The first Hindu supporting body of its kind in the UK, Bradford Hindu Council (BHC), has just officially launched in the District.

Celebrating its inauguration, the BHC sees a collaborative working effort of three temples and some 20 other Hindu organisations united as one group and with one voice in Bradford.

The official launch was held at the Bradford Town Hall on 18th November, and was attended by over 100 people, which included the Lord Mayor, Cllr Marin Love, the Leader of the Council, Susan Hinchliffe, Bishop of Bradford, Dr Toby Howard, and various dignitaries from Bradford’s inter-faith community, including representatives from the emergency services.

Prayers (Puja) for a blessed launch and the longevity of BHC was performed by Pandit Haridas Sharan and an introduction to the basic tenets of Hinduism was given by Mrs Seema Buttoo.

The BHC Chairman, Mahesh Mistry outlined the need for Hindu representation feeding directly to the authorities, faith and community groups and information/messages directly back to the Hindu community organisations.

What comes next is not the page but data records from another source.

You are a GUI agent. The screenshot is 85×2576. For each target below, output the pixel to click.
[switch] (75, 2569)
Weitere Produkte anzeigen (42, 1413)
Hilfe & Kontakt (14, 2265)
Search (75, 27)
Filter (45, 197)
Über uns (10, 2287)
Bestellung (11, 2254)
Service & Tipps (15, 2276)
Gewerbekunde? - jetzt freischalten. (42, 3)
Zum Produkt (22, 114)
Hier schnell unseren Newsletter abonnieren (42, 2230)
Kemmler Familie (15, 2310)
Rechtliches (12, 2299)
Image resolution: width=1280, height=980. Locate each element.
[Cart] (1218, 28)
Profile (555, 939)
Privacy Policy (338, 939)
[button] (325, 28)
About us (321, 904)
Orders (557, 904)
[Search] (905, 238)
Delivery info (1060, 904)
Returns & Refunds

He stressed: “BHC must be the first point of contact for consultations and the ‘conduit’ for communications on matters affecting the Hindu community and their organisations in and around the Bradford district.

“The Voice of the Hindu Community must be heard.”

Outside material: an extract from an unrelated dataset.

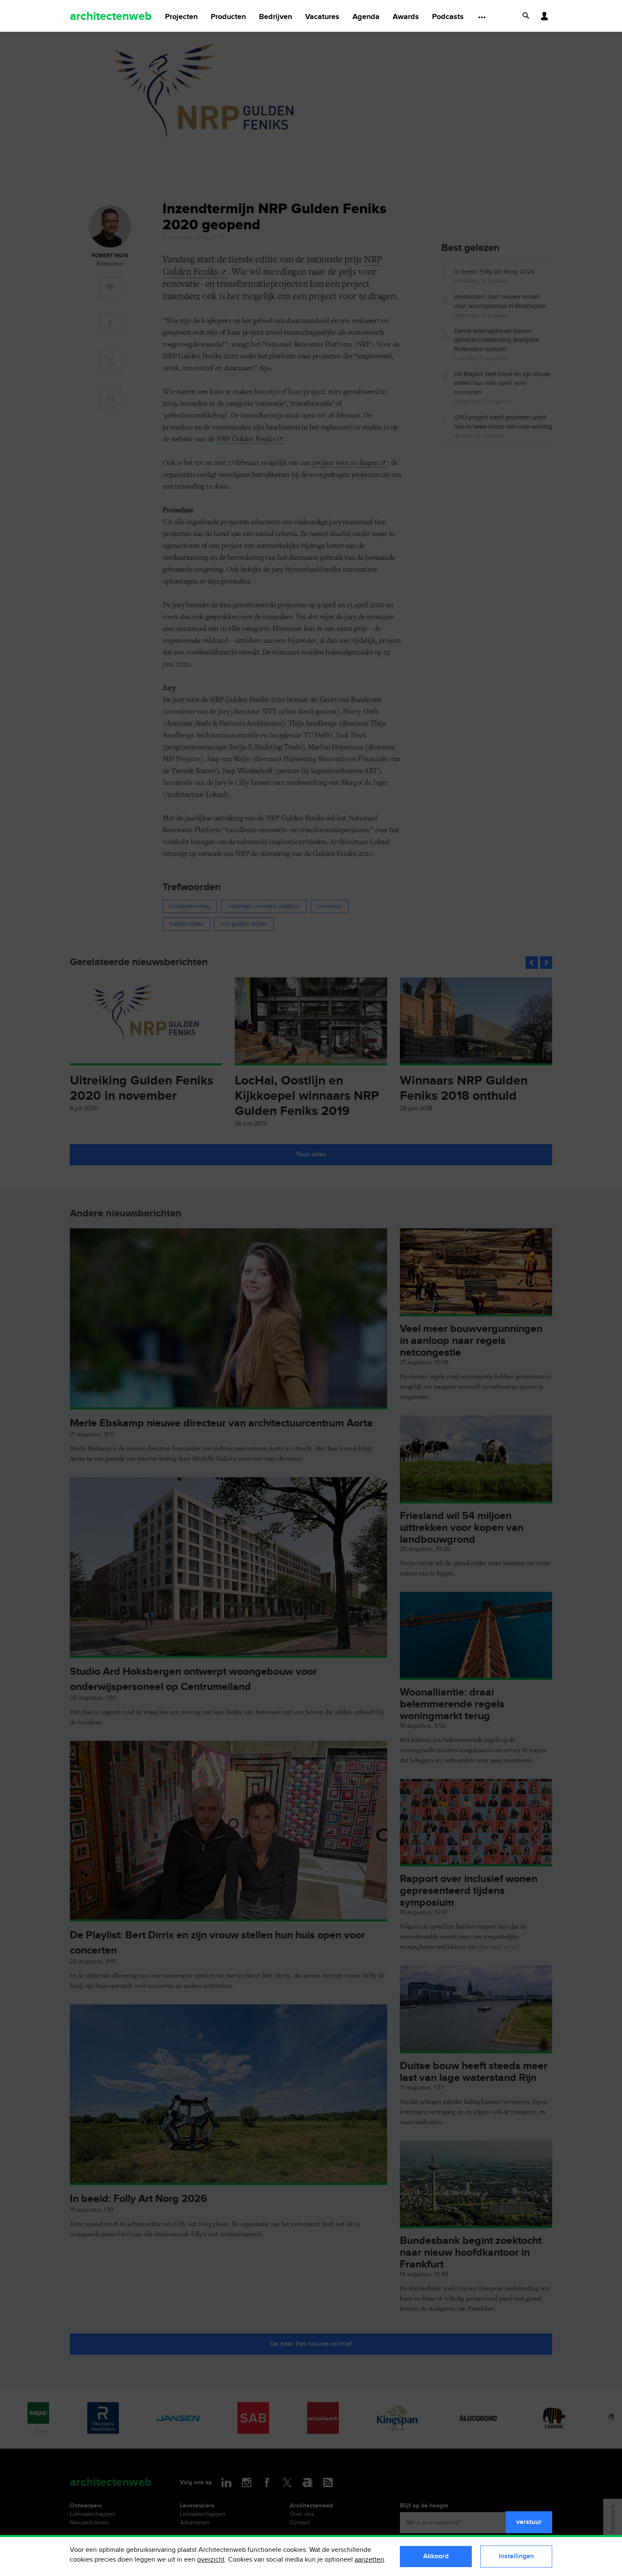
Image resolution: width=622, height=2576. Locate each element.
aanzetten (369, 2560)
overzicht (211, 2560)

General Secretary, Harkishan Mistry

The General Secretary, Harkishan Mistry provided an enthralling presentation of the work BHC has undertaken with the Hindu community and especially the elders in the community.

Keynote speeches were given by the Lord Mayor, Counsellor Martin Love, Leader of the Council Susan Hinchliffe, Prof Geetha Upadhyaya (OBE) and Prof Mahendra Patel (OBE). They acknowledged the tremendous work undertaken by BHC since the group’s formation in 2018.

Video messages from the Chief Constable of West Yorkshire Police Mark Robins, and CEO Kirsten England BMDC were also shown.

Special recognition was given to the unsung heroes in the Hindu community, the Covid-19 Champions, who made a significant difference to people’s lives during the pandemic, through their work on the frontline.

Other work done by BHC was also recognised, especially the important task of replenishing the Foodbank, plus providing hot meals for the homeless and the Emergency Services during the lockdown. Workshops were arranged around mental health, suicides within the male group, anxiety, and depression.